• **Instruction**
Could you update the listing from the line containing "Given: Open the" through the end of the listing by swapping "dropdown button" for "drop-down menu", keeping all else unchanged and omitting the pictures?

----- Data excerpts -----

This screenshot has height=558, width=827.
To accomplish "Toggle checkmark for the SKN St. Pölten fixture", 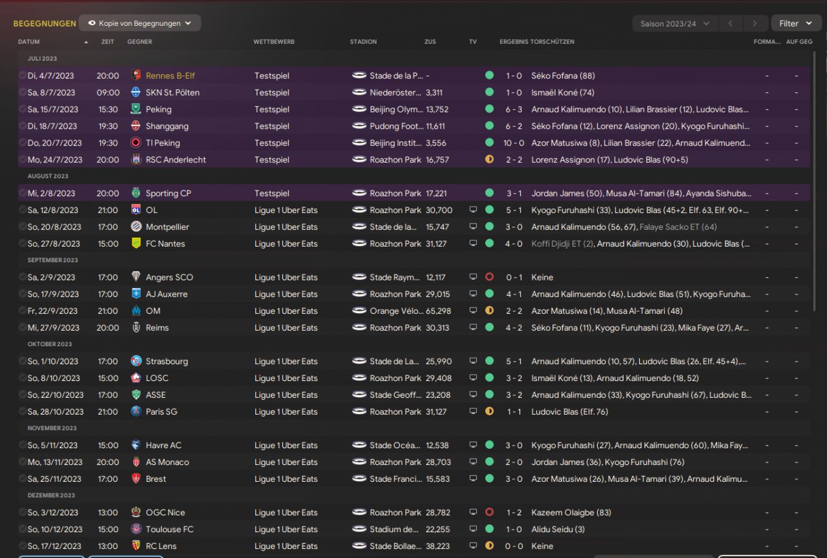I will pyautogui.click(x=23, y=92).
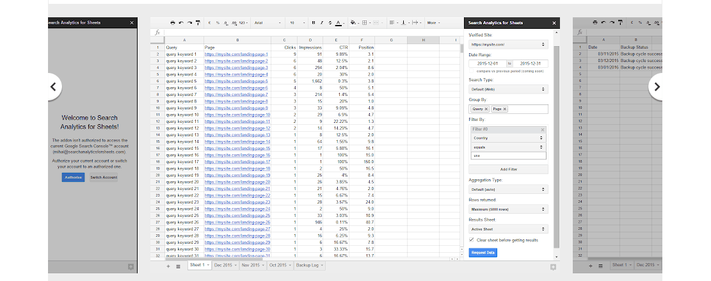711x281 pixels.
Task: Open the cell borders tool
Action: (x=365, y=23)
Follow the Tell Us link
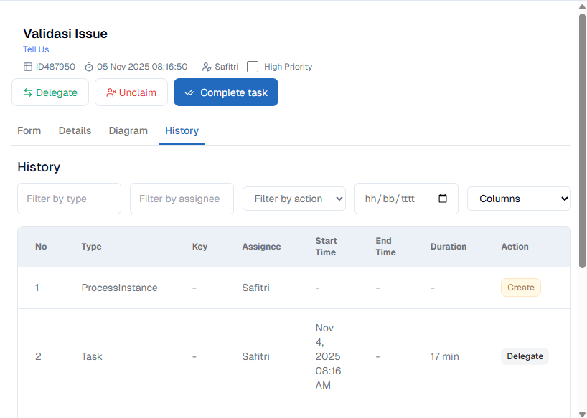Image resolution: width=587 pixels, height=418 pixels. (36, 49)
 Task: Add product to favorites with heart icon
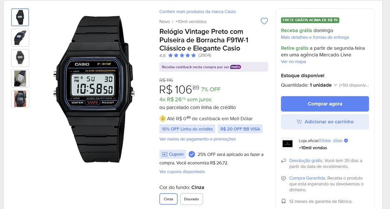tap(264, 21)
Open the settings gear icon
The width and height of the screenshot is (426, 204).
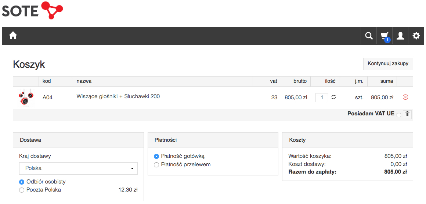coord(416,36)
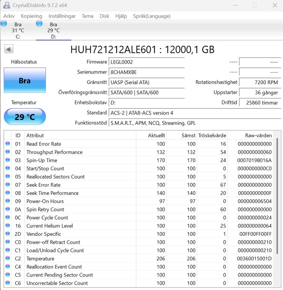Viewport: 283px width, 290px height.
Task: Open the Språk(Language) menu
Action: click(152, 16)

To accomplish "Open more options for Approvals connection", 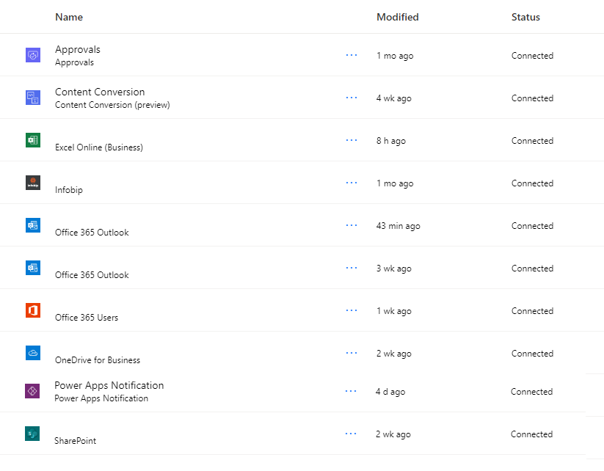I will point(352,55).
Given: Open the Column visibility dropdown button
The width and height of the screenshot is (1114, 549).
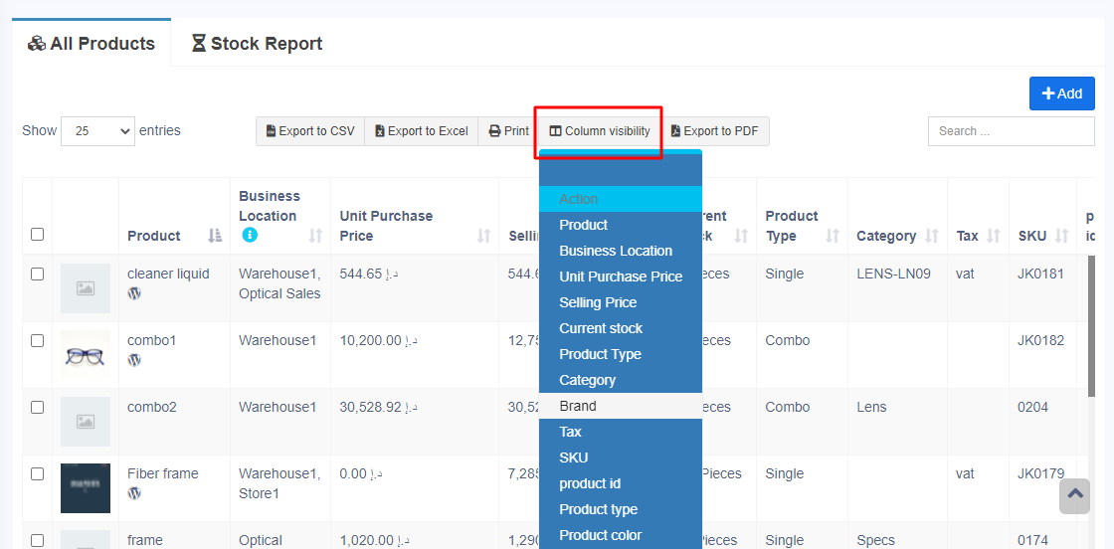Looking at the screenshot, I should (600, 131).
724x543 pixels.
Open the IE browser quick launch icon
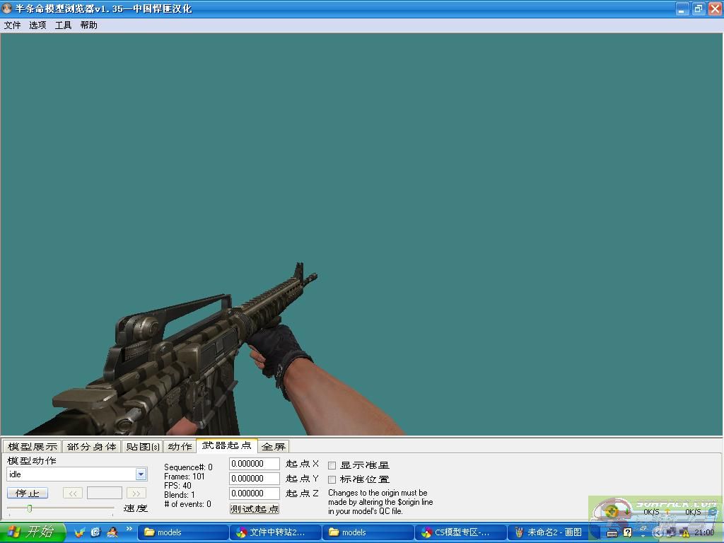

-----

• **Answer to this problem**
Given: Open the Column visibility drop-down menu
The width and height of the screenshot is (1114, 549).
Looking at the screenshot, I should (600, 131).
724x543 pixels.
Open the IE browser quick launch icon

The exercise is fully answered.